He tweeted several view points on the fight and how he thought it went, but I’m going to take two of his comments and give my thoughts on them.
It must be noted that this wouldn’t have been possible to do without the help of Sylvana Ambrosanio who was kind enough to translate all of Sturm’s tweets from German into English. Big thank you to Sylvana – you can follow Sylvana on Twitter @a_Sylvana.
“I was thinking to move to super-middleweight but I won’t. I’ll stay in middleweight. There is 5-6 interesting fights for me that I need to do. After that, super-middleweight!”
I think it is a wise move for Sturm to stay in the 160lb. division. I’m not even sure that a move to super-middleweight in the future would be such a good move. The middleweight division is stacked with talent with plenty of good fights to be made, and if Sturm is keen to throw his name into the mix alongside the likes of Peter Quillin, Gennady Golovkin and Hassan N’Dam to name three then even better.
There’s no doubt that Felix Sturm is a faded fighter to the one of the past; faded in comparison to the one that ventured to America and peppered Oscar De La Hoya’s face with left jabs for 12-rounds. His demise, though, is making for entertaining fights and, furthermore, when he actually does decide to let his hands go in fights his offensive arsenal is still one of the best.
Sturm, providing other fighters are willing to fight him, can fight anyone he wants. He promotes himself and is not attached to any promotional company. He may need to embark on a trip outside of Germany once more in order to make the fights he desires, but on the flip-side of the coin with him losing back-to-back decisions in his homeland then opponents may not be so wary of fighting him on German soil.
Personally I would like to see Felix Sturm share the ring with Gennady Golovkin. I wouldn’t favour him to win, but I do think his jab would present problems for Golovkin. It’s an interesting fight, and perhaps with Sturm likely being the underdog in the fight we would get a strong performance from him.
“Now I have to remember that for the future to ask the judges before the fight how they will judge; beating up with no class or actually clear punches and then I have to go for what they want and not what the sport is about.”

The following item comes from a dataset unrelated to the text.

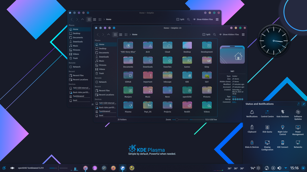This screenshot has height=172, width=307.
Task: Toggle Split view in front Dolphin window
Action: coord(206,35)
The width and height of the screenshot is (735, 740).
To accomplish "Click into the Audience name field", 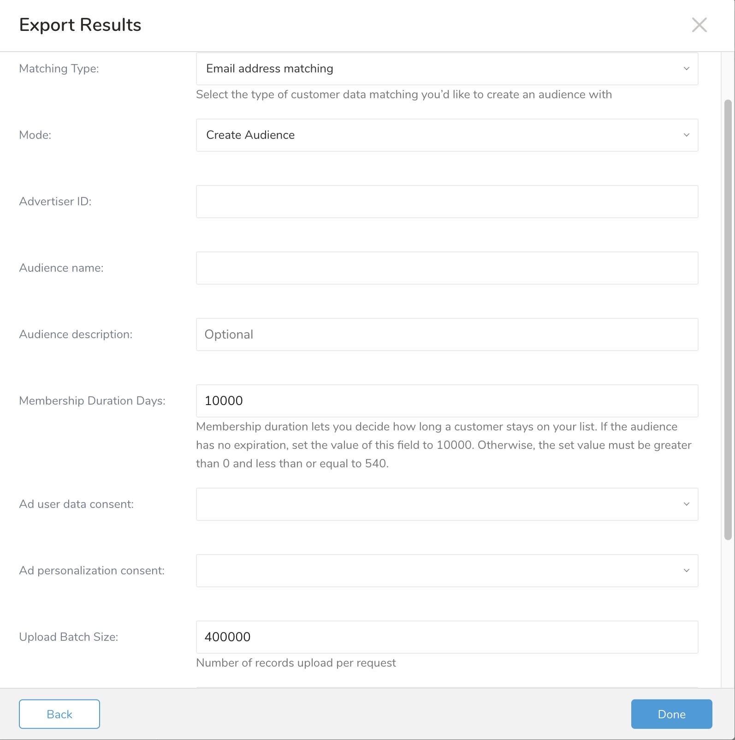I will coord(447,268).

If you subscribe to the notion that Matthew Macklin and Martin Murray were robbed when they fought Sturm in Germany, then you probably think that he already speaks to the judges before fights to find out what work they prefer.
The simple fact is that many judges prefer different things, which in turn can create questionable decisions that many fans deem to be a robbery. Some judges, like Jerry Roth, prefer to favour the fighter who comes forward and forces the fight, while other judges, like John Keane, favour the fighter who lands the cleaner punches through-out the fight.
Basically, what Sturm is alluding to is that he will change his style to a style that the judges will prefer. He wouldn’t necessarily need to ask the judges what they prefer, he could just research how they have scored certain fights from the past on Boxrec and gain his info from there.
But should a fighter have to change his style just to suit the judges at ringside? It puts home the point that judges are having a bigger effect on the outcome of fights than they should. A fighter, in the ring, can decide who wins the fights with his action or, in Sturm’s case against Soliman, his lack of action.
I do take Sturm’s point though. He truly believes he won a close fight and is stunned as to why he didn’t get the decision. If there were clearer guidelines on how and why judge’s score fights like they do then a greater understanding of how fights are scored will stop fighters and fans alike crying robbery after every close decision.